Tips for Accurate Tracking
- Weigh ingredients in grams when possible — volumetric measures (cups) introduce 5-15% variance depending on packing density. A digital kitchen scale is the cheapest accuracy upgrade for diet tracking.
- Enter raw weight, not cooked — most USDA reference values are for raw ingredients. Cooking shrinks meat by 20-40% and vegetables by 10-30%.
- Round generously — nutrition tracking tools have ±10% inherent error. Don't chase precision past one decimal.
- Add 5-10% for visible cooking oils — recipes that "fry until golden" or "drizzle with oil" rarely measure the oil precisely. Add a buffer ingredient line for honesty.
Related Tools
- BMI + Calorie Calculator — find your daily calorie target.
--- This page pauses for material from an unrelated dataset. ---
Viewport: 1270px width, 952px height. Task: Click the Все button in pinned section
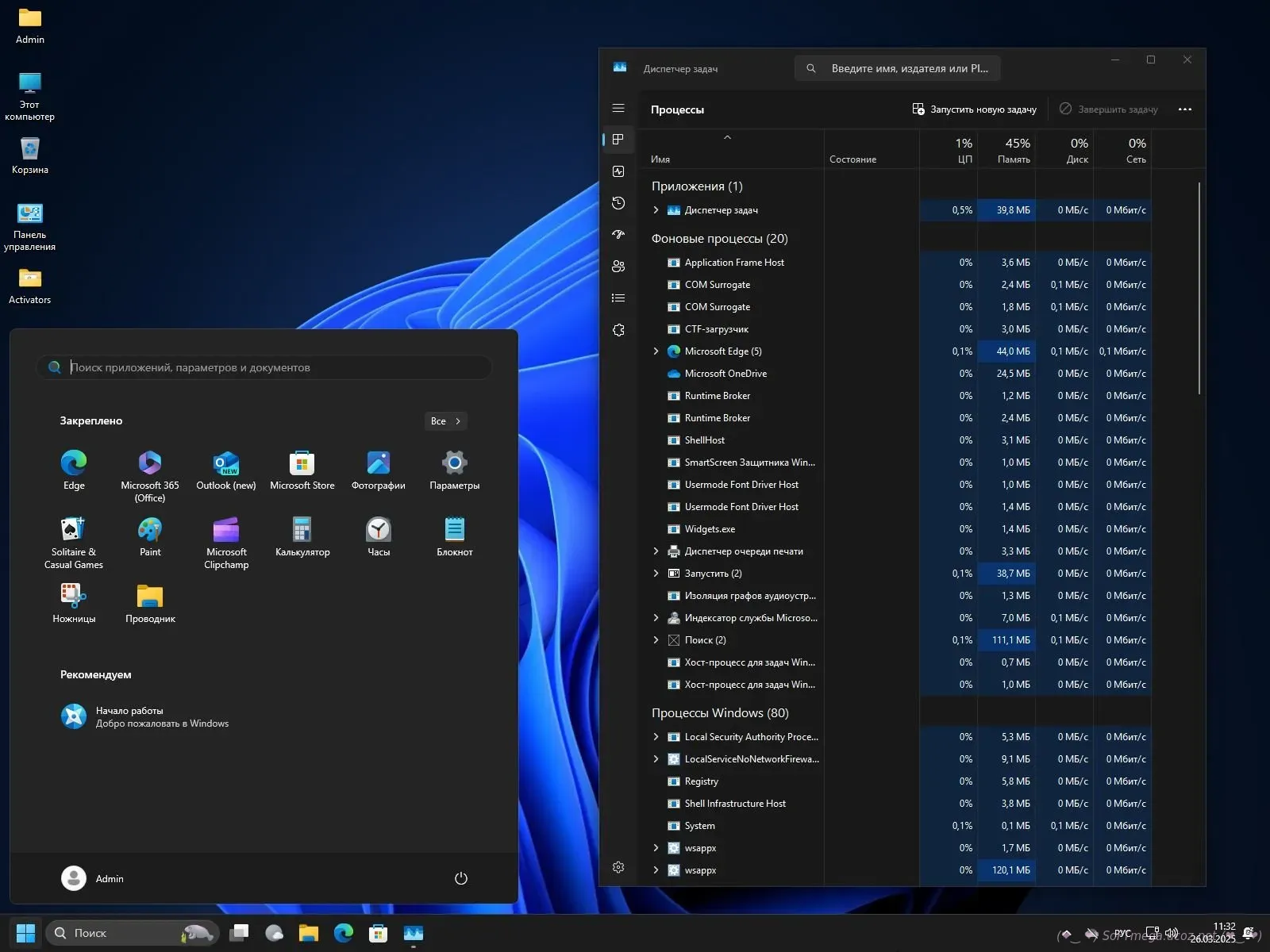(x=445, y=421)
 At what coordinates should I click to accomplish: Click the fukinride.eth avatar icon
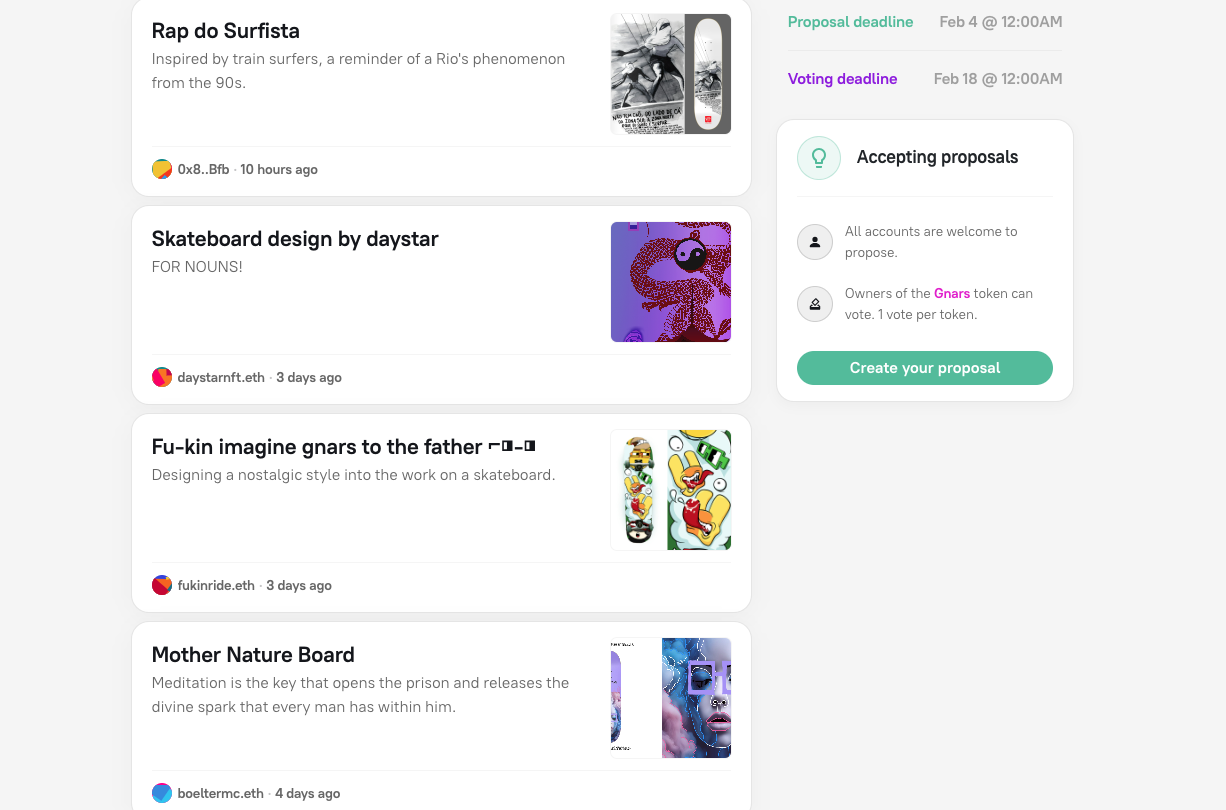coord(162,586)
- RDA for Kids & Pregnancy — daily nutrition needs by life stage.
- Recipe Scaling — adjust serving count and re-run nutrition.
- Ingredient Substitutions — swap ingredients (note: nutrition will change).
Frequently Asked Questions
How accurate is this for diet tracking?▾
Accuracy depends on input. Per-100g nutrition values are sourced from USDA FoodData Central — the same database the FDA references. But two caveats: (1) cooking changes weight (water loss, fat rendering), so calculator values reflect raw weight unless the data already represents cooked food; (2) brand-specific products may differ slightly. For strict diet (e.g., contest prep), weigh after cooking and consult a dietitian.
What is FDA Daily Value (DV)?▾
Reference daily intake set by FDA's 2016 Food Labeling Final Rule (21 CFR 101.9), based on a 2,000 kcal diet for adults & children 4+ years. Examples: protein 50g, fiber 28g, sodium 2,300mg, total fat 78g. % DV on the calculator shows how much of your daily target one serving covers — same metric used on every US Nutrition Facts label.
Why is sodium so high in my recipe?▾
Salt is the usual culprit — 1 tsp table salt ≈ 2,300 mg sodium = 100% DV. Cured meats, soy sauce, broths, and processed cheeses also stack up fast. Recipes meant for multiple servings will look high in total but reasonable per serving.
Why does my result differ from a packaged label?▾
Industry labels typically list cooked weight; this calculator uses raw weight (entered ingredient amount). Cooking water loss and fat rendering cut weight by 20-40%. For the closest match: weigh ingredients after cooking and re-enter, or accept the raw-weight estimate is a 5-15% over-count for cooked dishes.
How are eggs and other 'per piece' ingredients handled?▾
Eggs are sold by piece but weighed as the entire shelled mass. USDA reference: 1 large egg = ~50g shelled. Enter eggs in grams (e.g., 4 large eggs = 200g) for accurate calculation.
Can I save my recipes?▾
Not in this version — the calculator is for one-time use during cooking. For meal planning, copy the per-serving numbers into a notes app or spreadsheet. We may add saving in a future update.
Why don't I see saturated fat / cholesterol / specific micros?▾
Display shows the most-used 6 (calories, protein, fat, carbs, fiber, sodium). The underlying data includes saturated fat, cholesterol, potassium, calcium, and iron — we may expose these in an expanded view. For now, USDA FoodData Central has full detail per ingredient.